WHAT THE TASK ASKS: Output every line of the listing from its first line down to the line containing "Copy the S3", both included, as a JSON list of strings with one string per line, omitting blank lines.

EXERCISE MATERIAL:
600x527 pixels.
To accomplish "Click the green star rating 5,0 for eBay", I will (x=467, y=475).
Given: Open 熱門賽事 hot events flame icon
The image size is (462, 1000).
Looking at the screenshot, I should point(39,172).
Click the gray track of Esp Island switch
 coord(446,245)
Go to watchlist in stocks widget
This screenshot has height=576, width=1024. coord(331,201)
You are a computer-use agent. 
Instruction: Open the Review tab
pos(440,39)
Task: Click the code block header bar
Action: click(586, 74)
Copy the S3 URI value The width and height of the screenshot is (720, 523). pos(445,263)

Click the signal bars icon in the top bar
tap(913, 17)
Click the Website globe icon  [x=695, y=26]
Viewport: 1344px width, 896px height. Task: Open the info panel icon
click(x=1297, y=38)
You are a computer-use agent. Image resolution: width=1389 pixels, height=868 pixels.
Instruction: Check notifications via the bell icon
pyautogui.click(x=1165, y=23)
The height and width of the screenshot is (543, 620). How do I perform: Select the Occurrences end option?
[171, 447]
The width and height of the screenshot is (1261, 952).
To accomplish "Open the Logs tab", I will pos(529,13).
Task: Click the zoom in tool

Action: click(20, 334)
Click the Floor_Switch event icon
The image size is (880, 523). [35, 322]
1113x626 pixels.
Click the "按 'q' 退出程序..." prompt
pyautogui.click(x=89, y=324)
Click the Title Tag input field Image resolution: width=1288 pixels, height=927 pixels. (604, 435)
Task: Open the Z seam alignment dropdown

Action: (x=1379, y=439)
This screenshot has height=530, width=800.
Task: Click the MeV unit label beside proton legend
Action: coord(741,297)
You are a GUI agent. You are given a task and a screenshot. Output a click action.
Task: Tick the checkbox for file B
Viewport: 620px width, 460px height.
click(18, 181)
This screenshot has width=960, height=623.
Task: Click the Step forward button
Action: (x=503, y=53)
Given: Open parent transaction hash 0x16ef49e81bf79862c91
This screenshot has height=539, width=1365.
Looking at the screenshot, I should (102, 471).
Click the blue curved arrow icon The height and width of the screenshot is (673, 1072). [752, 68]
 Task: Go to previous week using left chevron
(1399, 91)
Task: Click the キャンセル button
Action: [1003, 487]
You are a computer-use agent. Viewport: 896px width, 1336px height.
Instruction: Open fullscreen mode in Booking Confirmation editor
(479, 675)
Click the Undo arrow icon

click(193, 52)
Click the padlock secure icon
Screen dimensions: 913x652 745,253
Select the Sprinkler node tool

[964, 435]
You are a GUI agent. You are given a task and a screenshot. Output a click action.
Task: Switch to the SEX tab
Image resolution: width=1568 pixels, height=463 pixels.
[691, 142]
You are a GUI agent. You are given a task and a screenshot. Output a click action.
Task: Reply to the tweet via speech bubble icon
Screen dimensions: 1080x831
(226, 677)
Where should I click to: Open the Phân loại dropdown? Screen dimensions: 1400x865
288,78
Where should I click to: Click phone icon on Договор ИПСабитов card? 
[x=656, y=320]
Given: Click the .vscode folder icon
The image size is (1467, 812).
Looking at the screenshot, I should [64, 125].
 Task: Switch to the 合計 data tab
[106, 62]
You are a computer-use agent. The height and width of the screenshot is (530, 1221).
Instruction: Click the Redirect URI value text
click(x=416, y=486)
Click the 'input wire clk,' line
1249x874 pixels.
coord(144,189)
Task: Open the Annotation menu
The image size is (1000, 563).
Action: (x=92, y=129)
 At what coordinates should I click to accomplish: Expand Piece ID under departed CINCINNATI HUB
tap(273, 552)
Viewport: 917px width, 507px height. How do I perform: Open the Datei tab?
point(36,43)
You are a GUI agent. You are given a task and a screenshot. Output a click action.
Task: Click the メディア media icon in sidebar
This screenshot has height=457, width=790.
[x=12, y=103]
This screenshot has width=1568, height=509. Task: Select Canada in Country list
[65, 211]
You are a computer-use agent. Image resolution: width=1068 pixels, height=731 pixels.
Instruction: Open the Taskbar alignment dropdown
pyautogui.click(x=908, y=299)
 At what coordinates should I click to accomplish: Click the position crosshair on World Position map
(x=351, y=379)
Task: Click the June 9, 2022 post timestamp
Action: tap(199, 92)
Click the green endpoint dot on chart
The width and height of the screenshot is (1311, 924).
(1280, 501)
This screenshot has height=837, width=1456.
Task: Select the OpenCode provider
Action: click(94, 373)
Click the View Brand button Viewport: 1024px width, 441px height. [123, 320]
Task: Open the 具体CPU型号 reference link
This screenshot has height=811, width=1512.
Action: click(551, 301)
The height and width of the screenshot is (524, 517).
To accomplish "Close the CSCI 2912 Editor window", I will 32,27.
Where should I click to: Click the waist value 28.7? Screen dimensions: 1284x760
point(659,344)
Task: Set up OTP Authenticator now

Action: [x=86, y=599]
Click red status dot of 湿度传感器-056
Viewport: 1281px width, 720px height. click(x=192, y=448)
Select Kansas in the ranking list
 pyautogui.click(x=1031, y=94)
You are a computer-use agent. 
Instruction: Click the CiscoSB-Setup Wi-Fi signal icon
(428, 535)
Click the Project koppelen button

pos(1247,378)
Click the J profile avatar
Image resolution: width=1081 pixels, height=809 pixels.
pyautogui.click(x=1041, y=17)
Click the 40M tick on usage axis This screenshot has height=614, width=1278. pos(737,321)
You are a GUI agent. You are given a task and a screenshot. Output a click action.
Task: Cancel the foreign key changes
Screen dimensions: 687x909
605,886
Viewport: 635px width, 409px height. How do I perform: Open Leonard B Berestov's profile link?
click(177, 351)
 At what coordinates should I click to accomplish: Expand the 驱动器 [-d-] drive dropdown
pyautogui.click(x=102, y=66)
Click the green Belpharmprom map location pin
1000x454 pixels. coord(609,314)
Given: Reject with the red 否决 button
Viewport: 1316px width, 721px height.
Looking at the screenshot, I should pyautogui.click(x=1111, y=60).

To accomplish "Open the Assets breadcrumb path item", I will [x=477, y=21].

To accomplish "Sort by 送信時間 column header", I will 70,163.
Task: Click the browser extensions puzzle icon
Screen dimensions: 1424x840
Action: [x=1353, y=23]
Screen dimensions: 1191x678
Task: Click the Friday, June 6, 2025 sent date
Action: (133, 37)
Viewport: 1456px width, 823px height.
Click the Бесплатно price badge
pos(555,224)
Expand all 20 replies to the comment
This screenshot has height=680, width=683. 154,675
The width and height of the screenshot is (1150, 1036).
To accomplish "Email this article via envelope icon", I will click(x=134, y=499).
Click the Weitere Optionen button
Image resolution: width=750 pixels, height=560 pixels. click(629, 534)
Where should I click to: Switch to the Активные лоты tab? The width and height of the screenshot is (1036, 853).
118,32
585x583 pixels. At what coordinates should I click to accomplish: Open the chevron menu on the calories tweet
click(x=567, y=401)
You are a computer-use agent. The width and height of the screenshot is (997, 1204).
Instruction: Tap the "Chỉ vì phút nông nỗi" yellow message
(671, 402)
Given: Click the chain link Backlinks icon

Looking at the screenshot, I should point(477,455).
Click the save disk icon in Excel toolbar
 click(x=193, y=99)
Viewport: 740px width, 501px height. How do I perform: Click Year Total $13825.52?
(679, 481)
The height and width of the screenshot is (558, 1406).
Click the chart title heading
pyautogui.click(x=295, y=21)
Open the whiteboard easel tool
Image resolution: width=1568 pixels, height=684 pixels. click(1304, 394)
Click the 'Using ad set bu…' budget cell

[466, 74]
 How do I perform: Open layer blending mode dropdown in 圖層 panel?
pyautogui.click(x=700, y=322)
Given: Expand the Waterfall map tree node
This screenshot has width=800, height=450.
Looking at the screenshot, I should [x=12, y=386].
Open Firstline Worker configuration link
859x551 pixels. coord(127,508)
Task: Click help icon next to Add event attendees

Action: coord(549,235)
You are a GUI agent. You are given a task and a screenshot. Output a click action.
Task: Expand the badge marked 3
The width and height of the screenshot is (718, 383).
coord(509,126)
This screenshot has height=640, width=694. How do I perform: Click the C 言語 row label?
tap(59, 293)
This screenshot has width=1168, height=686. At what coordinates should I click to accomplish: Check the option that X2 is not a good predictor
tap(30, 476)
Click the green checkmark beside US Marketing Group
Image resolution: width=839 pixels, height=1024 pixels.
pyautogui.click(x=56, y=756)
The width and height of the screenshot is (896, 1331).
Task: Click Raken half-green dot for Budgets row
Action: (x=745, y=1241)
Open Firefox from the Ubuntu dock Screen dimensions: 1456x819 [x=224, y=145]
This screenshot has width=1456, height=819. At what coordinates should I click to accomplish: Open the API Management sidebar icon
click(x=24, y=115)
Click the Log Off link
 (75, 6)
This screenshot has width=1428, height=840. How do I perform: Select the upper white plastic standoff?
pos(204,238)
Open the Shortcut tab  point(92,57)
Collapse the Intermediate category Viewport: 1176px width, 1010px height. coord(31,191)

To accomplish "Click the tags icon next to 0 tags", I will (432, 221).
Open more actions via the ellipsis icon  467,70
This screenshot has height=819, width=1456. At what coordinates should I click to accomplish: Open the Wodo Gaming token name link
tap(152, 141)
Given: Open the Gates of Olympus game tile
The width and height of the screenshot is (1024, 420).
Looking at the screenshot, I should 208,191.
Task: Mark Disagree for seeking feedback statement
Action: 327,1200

REPLY TO THE EXERCISE:
[
  "600x527 pixels.",
  "To accomplish \"Click the green star rating 5,0 for eBay\", I will (x=467, y=475).",
  "Given: Open 熱門賽事 hot events flame icon",
  "The image size is (462, 1000).",
  "Looking at the screenshot, I should point(39,172).",
  "Click the gray track of Esp Island switch",
  " coord(446,245)",
  "Go to watchlist in stocks widget",
  "This screenshot has height=576, width=1024. coord(331,201)",
  "You are a computer-use agent. ",
  "Instruction: Open the Review tab",
  "pos(440,39)",
  "Task: Click the code block header bar",
  "Action: click(586, 74)",
  "Copy the S3 URI value The width and height of the screenshot is (720, 523). pos(445,263)"
]